Records excerpted from a collection:
---*---

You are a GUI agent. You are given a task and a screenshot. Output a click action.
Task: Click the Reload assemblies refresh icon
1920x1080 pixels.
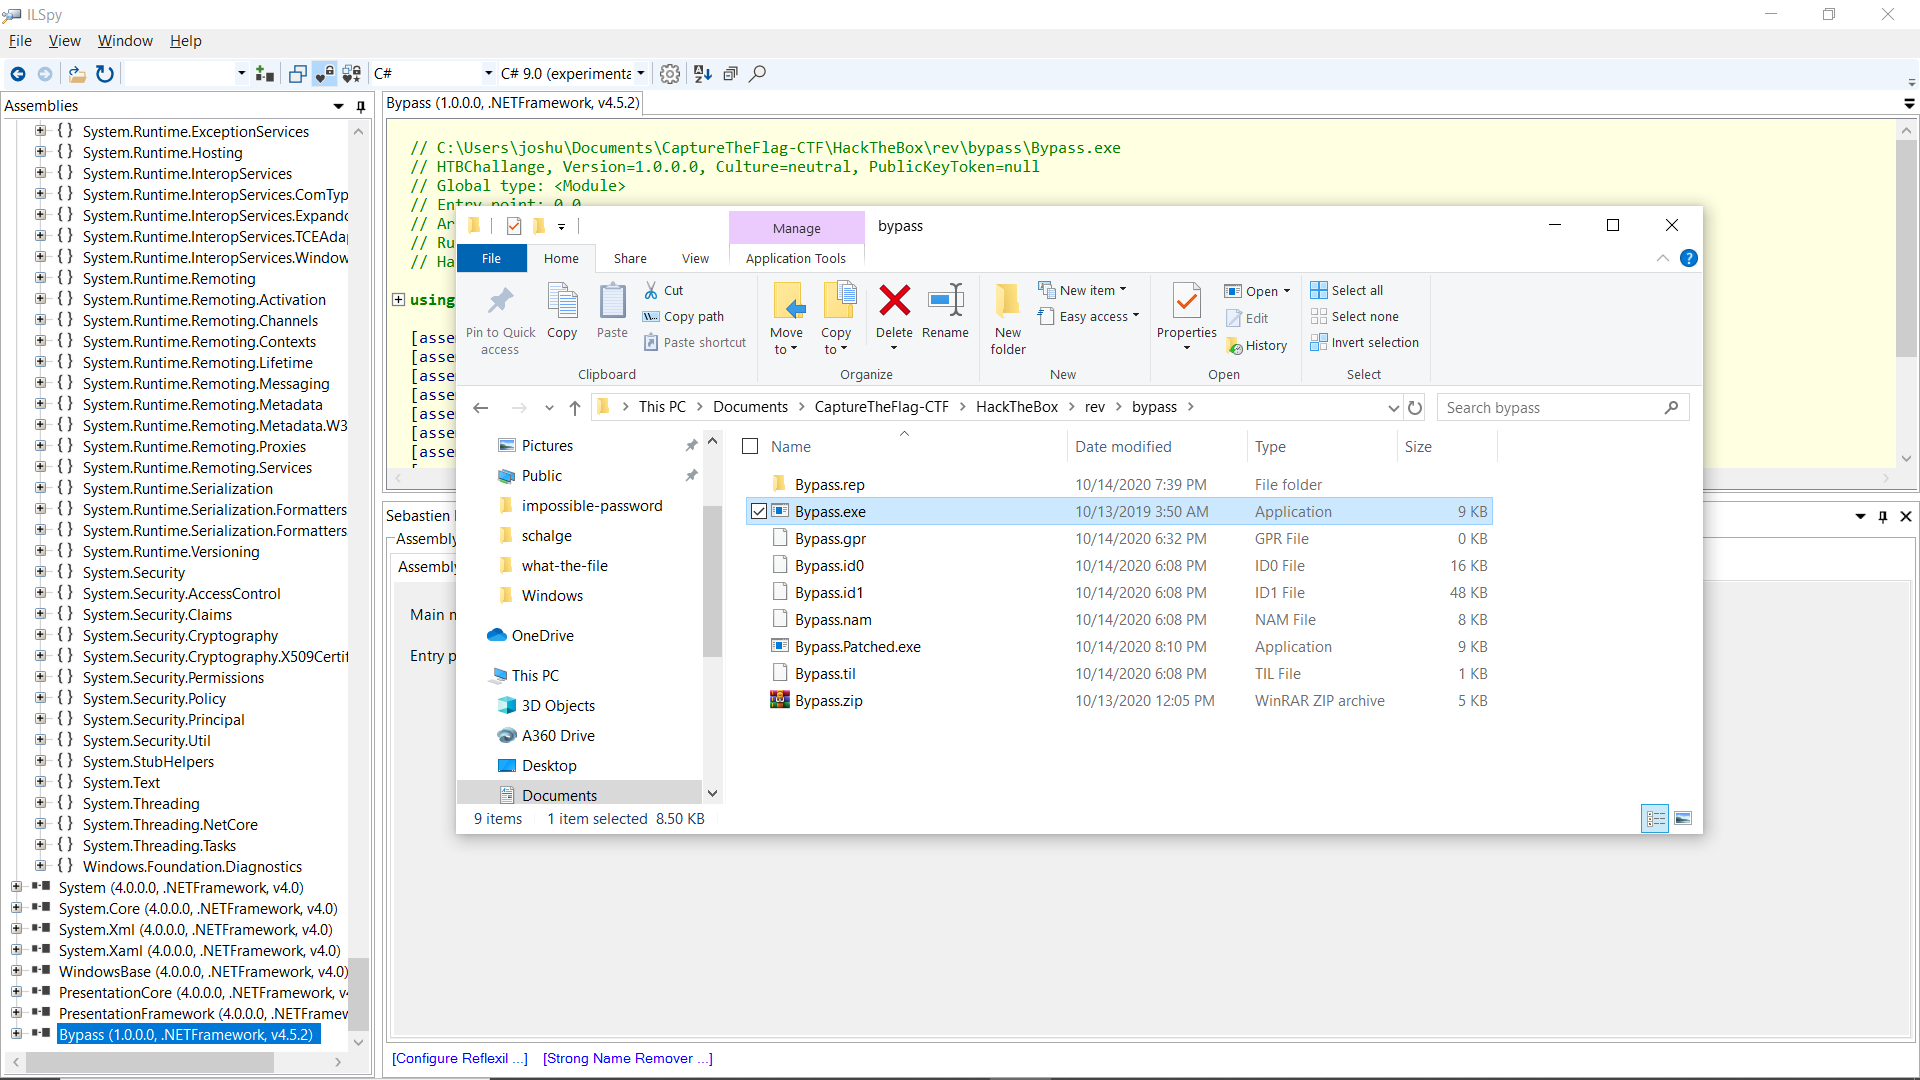tap(105, 74)
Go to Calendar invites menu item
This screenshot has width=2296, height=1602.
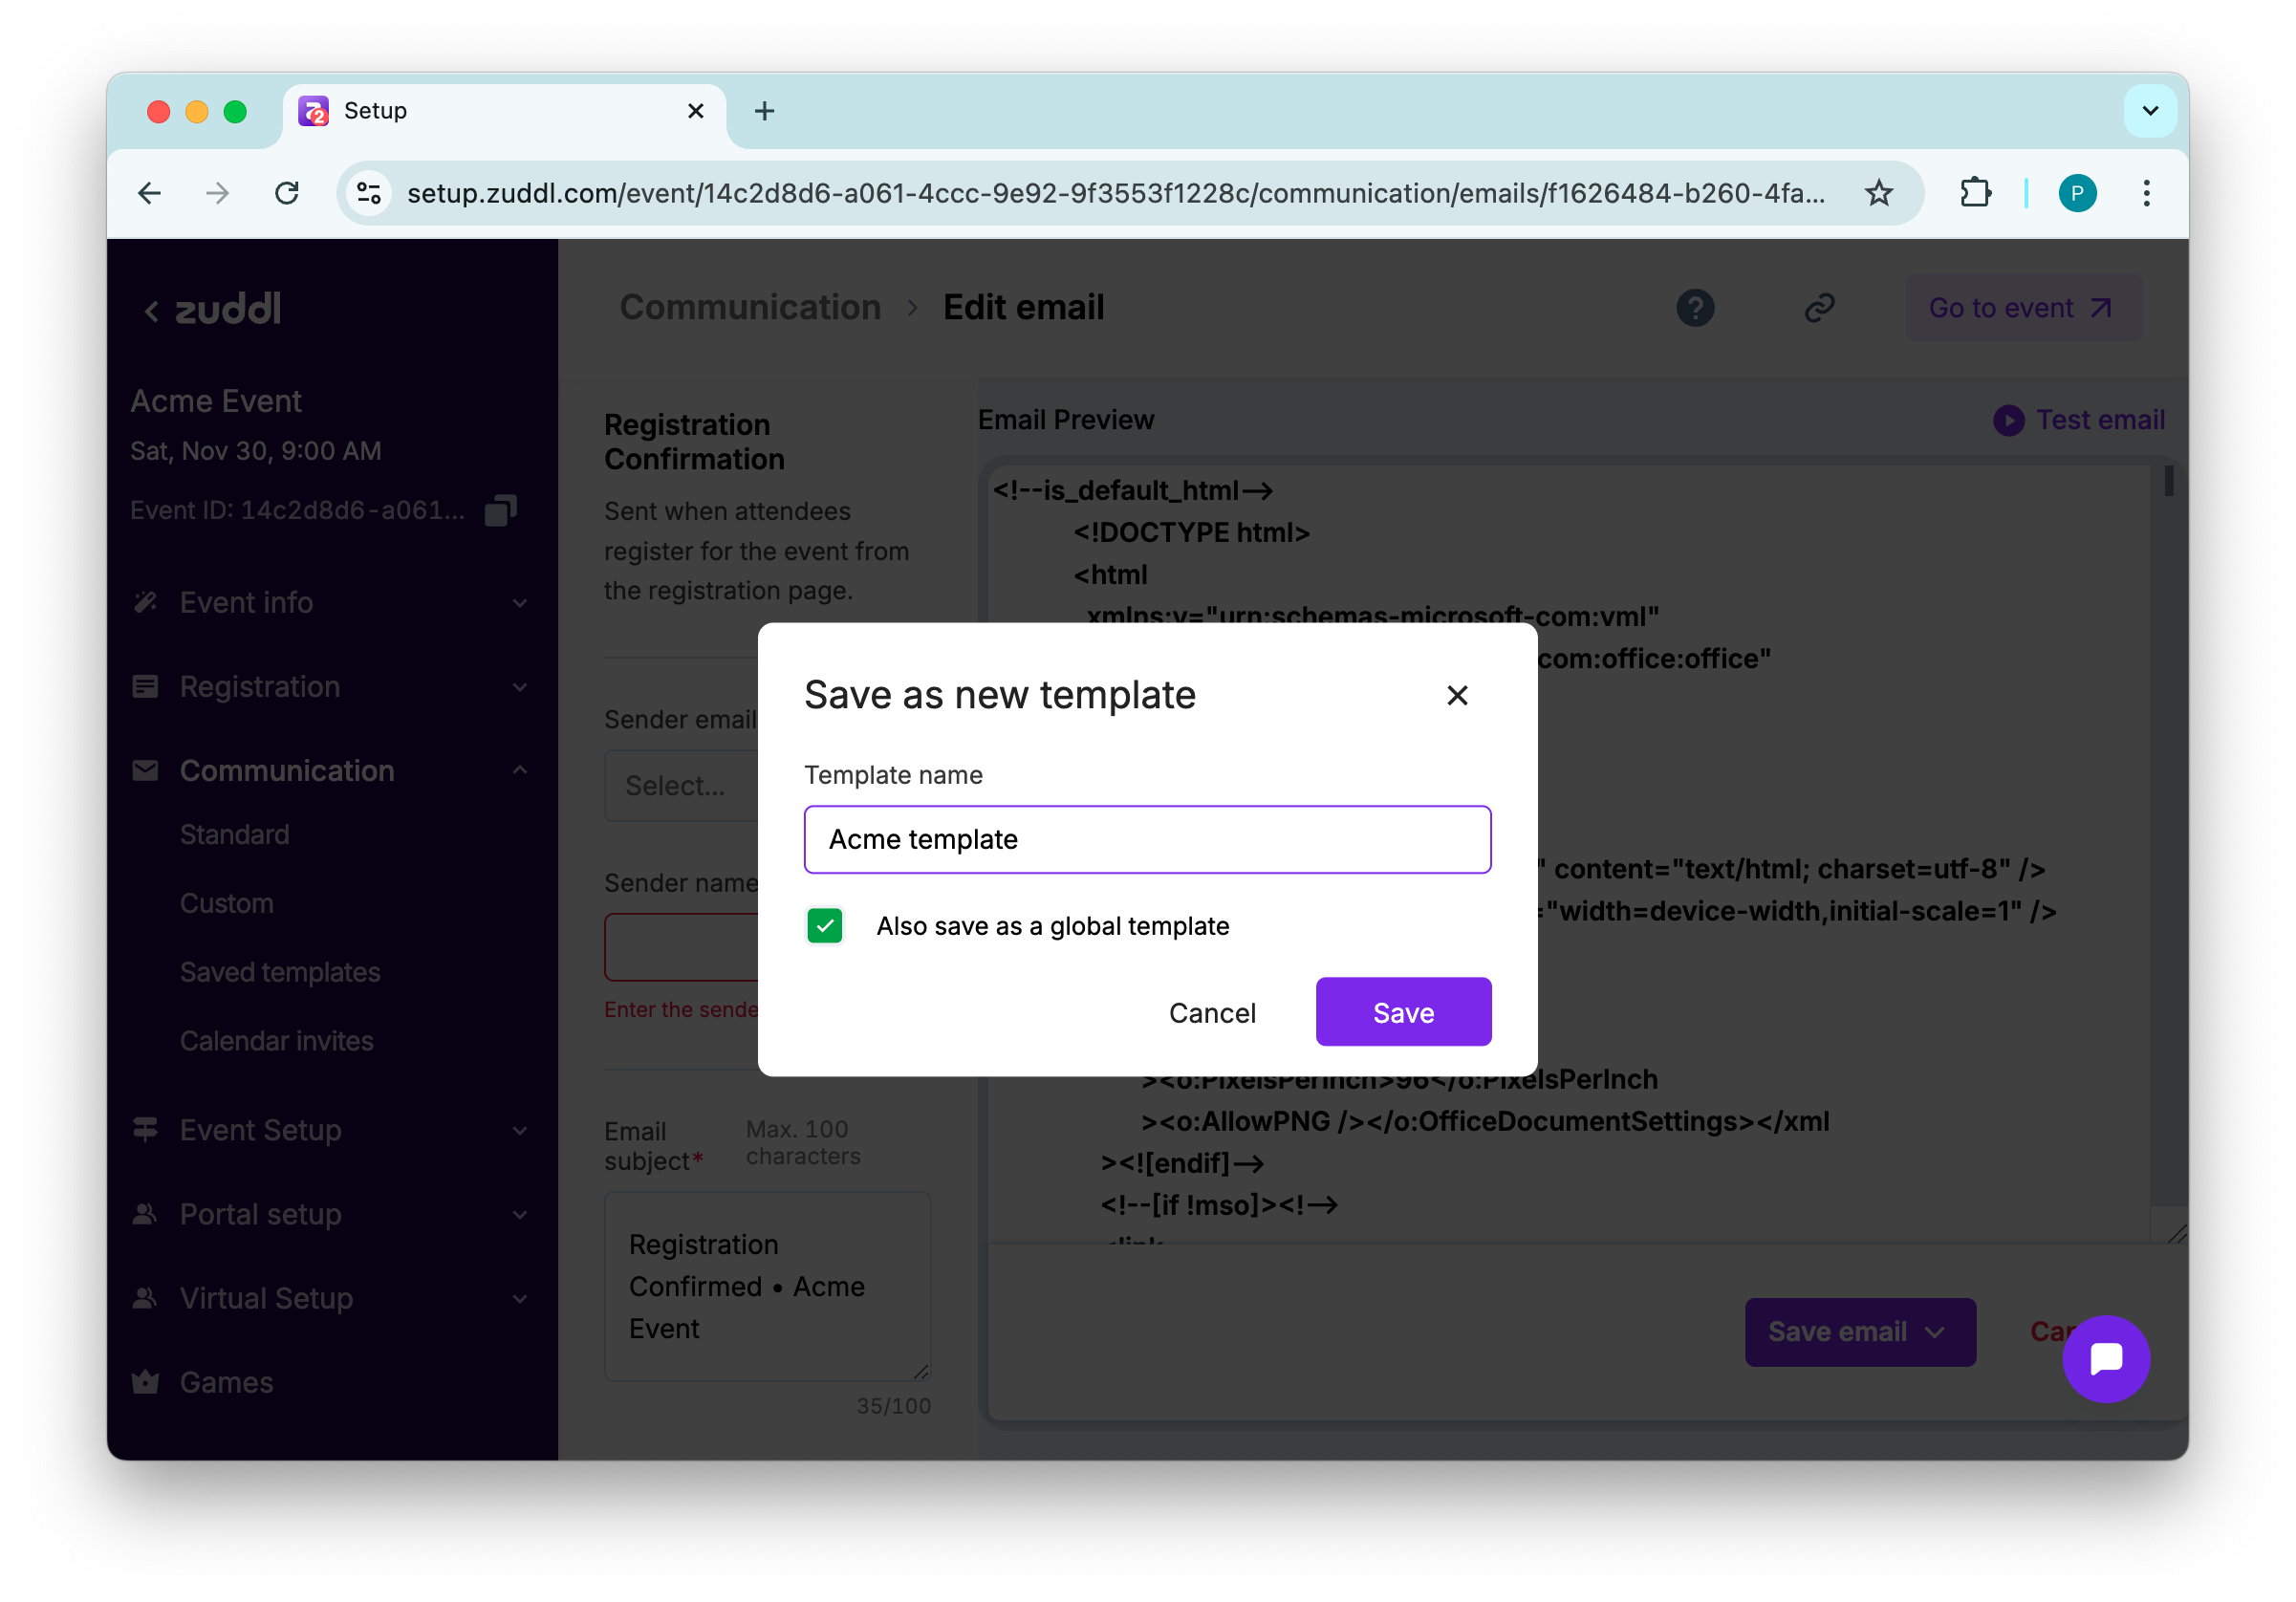click(x=276, y=1041)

---*---

Work to complete:
Repeat each record verbatim, pictures excluded.

Your solution:
You are a GUI agent. You are given a task and a screenshot. Output a click action.
Task: Click the Reload assemblies refresh icon
1920x1080 pixels.
tap(105, 74)
Go to Calendar invites menu item
This screenshot has width=2296, height=1602.
click(x=276, y=1041)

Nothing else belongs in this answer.